### DOCUMENT SECTION

───

“The prudent sees danger and hides himself, but the simple go on and suffer for it.” Proverbs 27:12
Is it prudent to always avoid danger? If the danger is attached to sin, yes. If the danger is not attached to sin, then it is not necessarily prudent to avoid danger. Let’s look at two examples. In the first example a house church leader in China is alerted to the fact that the PSB (Public Security Bureau) has been monitoring his activities, and because house churches are not registered with the government, it is illegal that they exist. 80-100 million Chinese house church members are therefore worshiping illegally according to the Chinese government. Unperturbed by the increased attention, he goes to an early morning meeting anyway to gather for Bible study and worship with ten fellow believers, and halfway through the police break in, beat them, confiscate their Bibles, and take them all in for further questioning. Two days later everyone is released except for the leader. He is never heard from in that community again because he has been shipped off to a prison far away where the idea is to reeducate him through hard physical work. As a man held tight by God and holding tightly to his God, he does not remain silent about his sustaining faith in Jesus Christ, and over the next year, twenty-five fellow inmates come to Jesus Christ and surrender their lives to Him and enter new life. Tired of the man’s relentless witness, the prison authorities set up a kangaroo court, he is charged with treason against the state and is shot by a firing squad after being tortured to within an inch of his life.

───

### RECORDS SHOWN
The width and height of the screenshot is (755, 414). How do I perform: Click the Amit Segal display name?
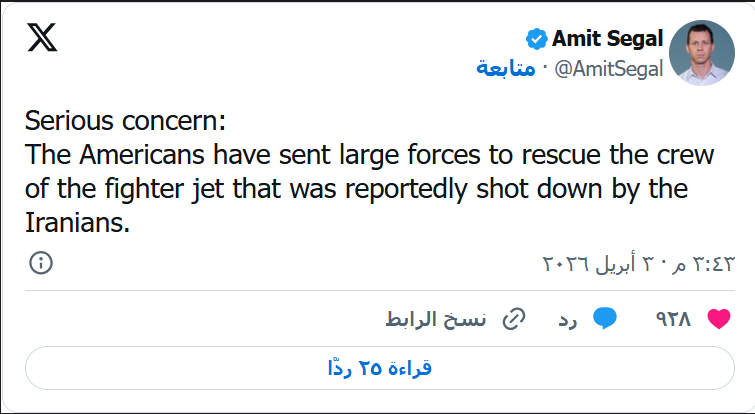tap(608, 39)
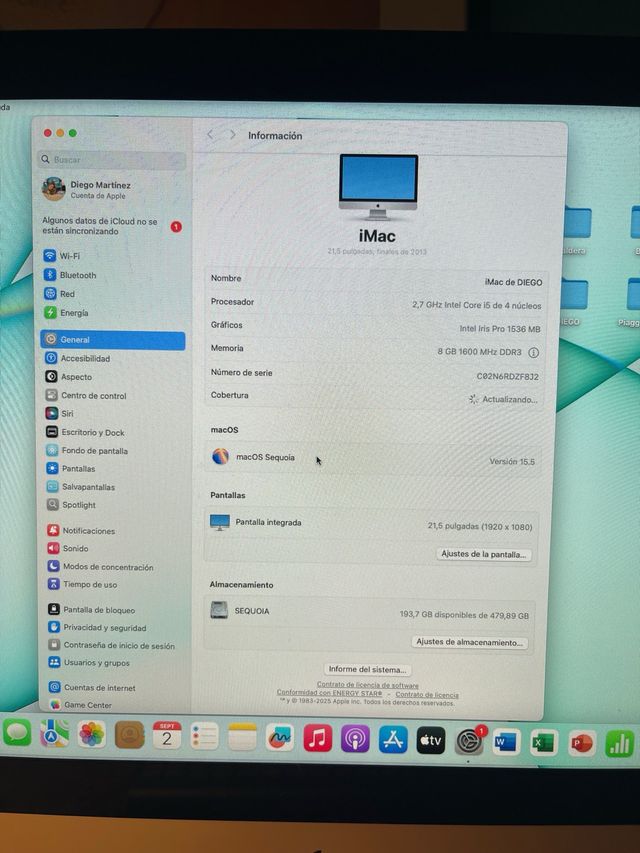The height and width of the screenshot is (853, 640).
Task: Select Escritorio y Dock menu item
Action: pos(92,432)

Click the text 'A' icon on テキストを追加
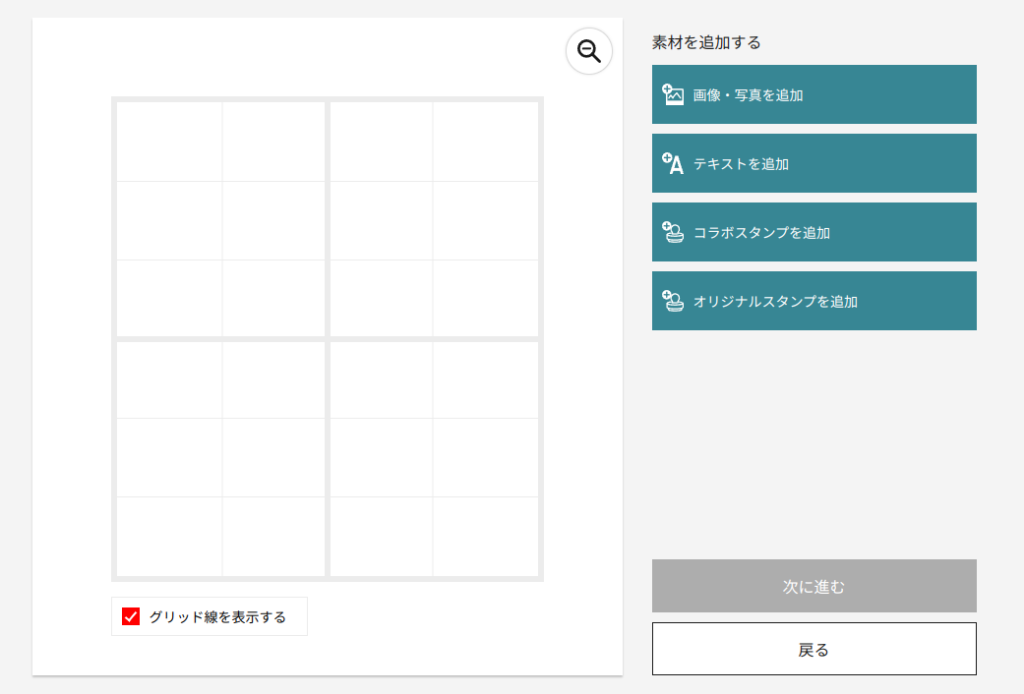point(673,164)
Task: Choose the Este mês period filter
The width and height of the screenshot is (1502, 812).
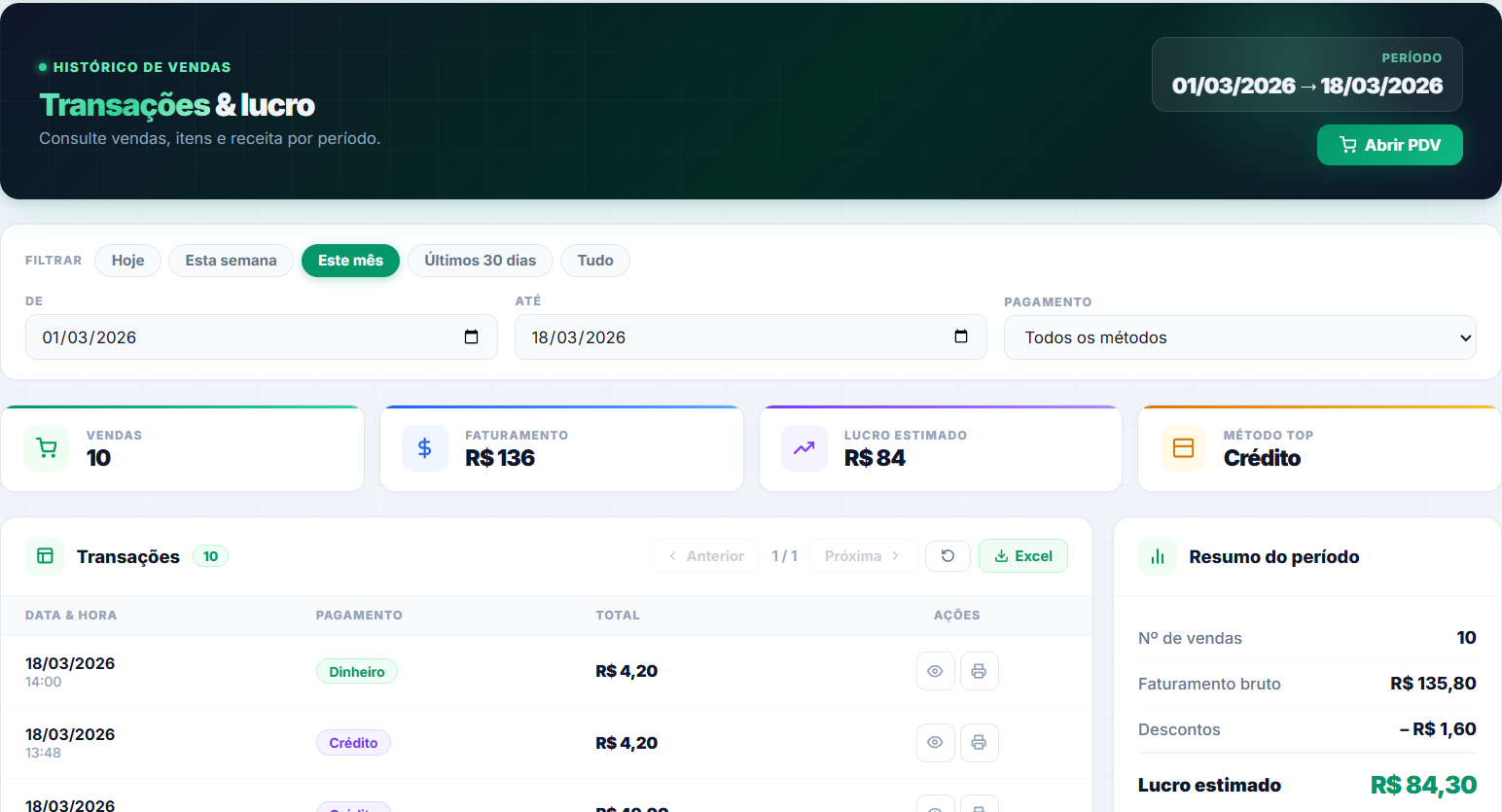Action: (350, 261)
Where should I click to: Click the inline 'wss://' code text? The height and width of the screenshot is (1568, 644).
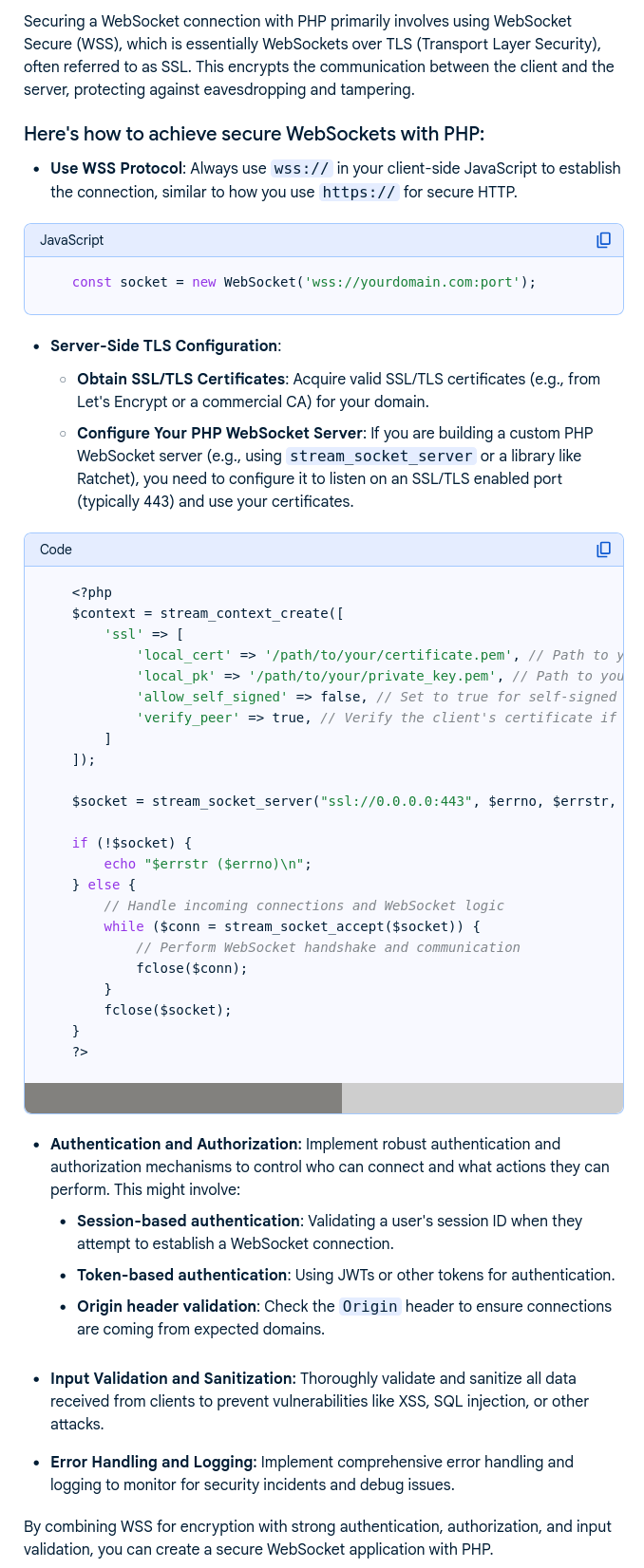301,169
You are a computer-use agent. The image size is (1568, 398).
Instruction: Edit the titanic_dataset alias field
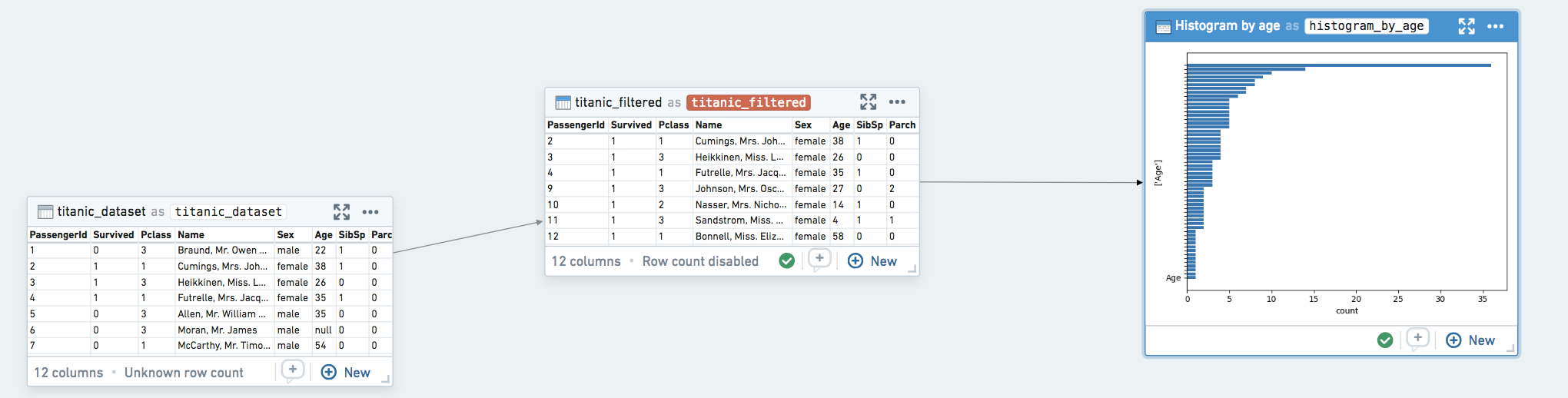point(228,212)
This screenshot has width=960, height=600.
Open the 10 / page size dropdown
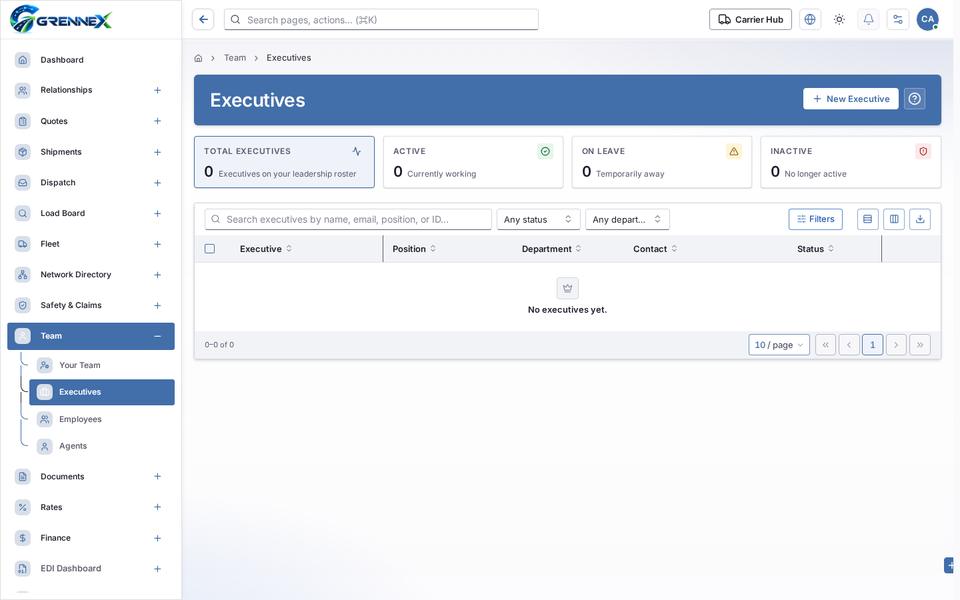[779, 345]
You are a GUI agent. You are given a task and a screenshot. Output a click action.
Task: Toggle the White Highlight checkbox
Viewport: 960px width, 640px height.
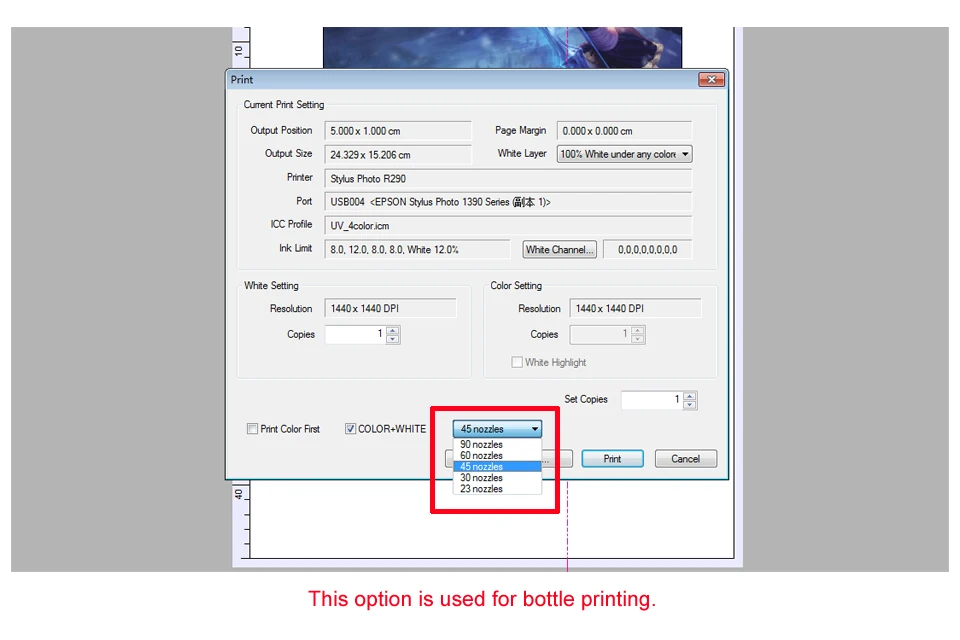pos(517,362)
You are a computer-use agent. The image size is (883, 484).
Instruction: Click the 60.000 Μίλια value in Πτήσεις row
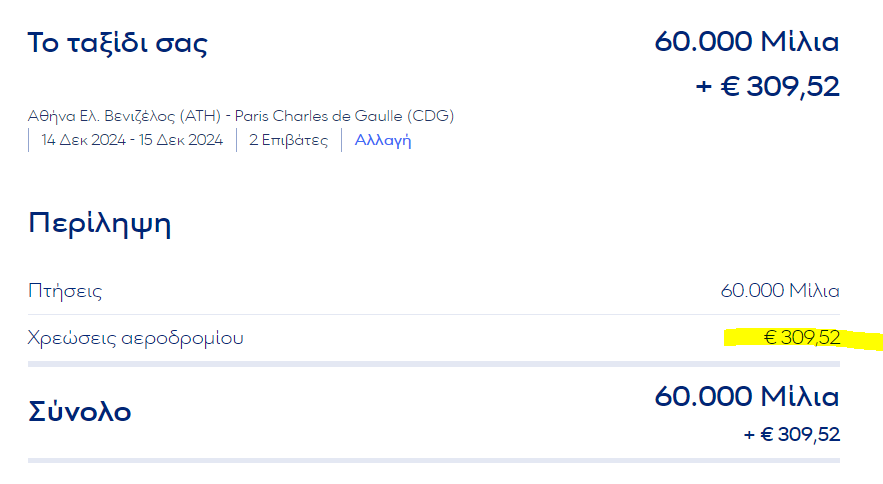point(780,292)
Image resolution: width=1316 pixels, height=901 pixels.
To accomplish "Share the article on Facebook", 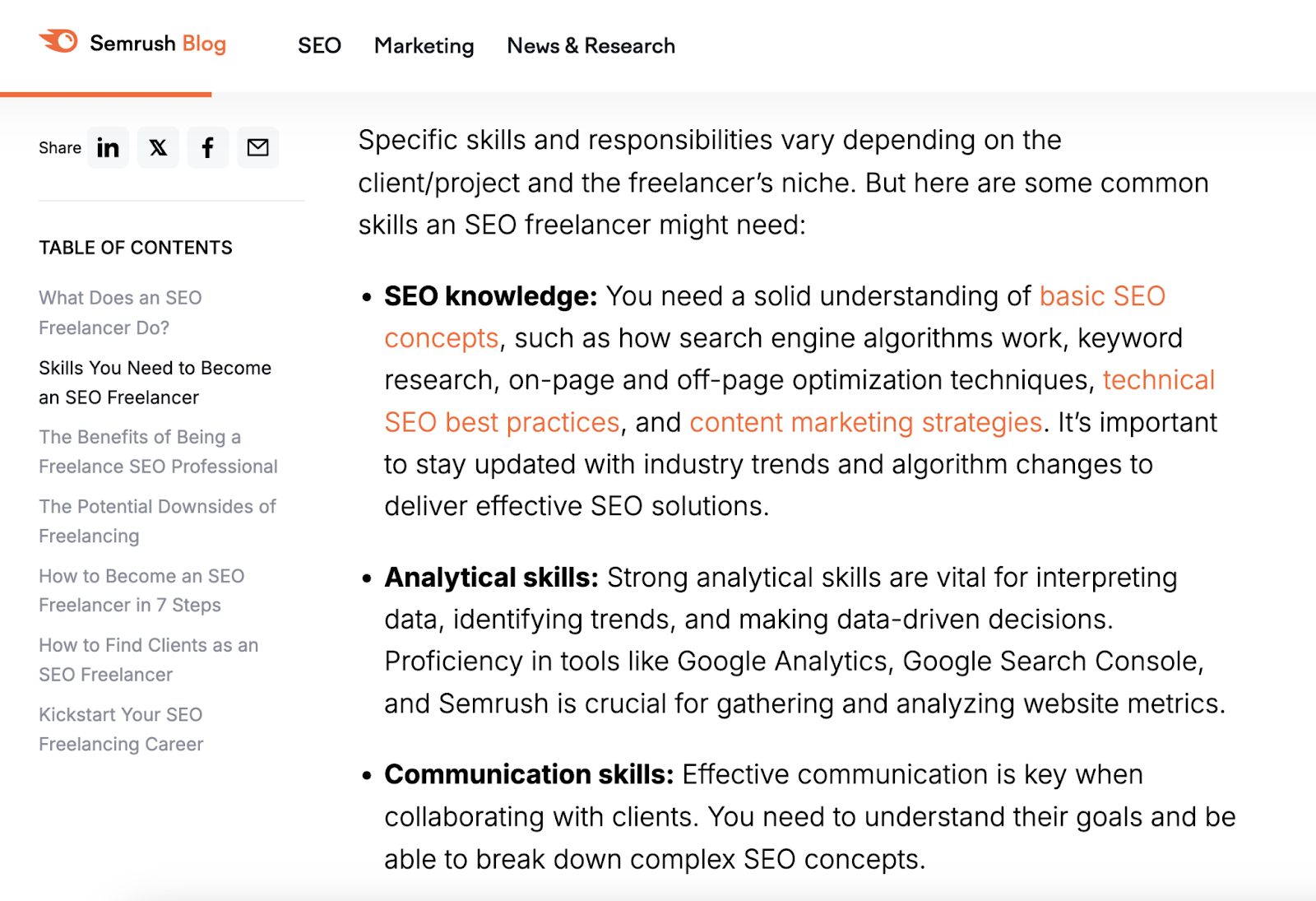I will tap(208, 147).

───

### WORK TO BE COMPLETED
In the passage on prudence and danger, how many fellow inmates come to Jesus Christ over the next year? Please answer in a few words. The data plays no part in this exercise.

### WRITTEN RESPONSE
Twenty-five.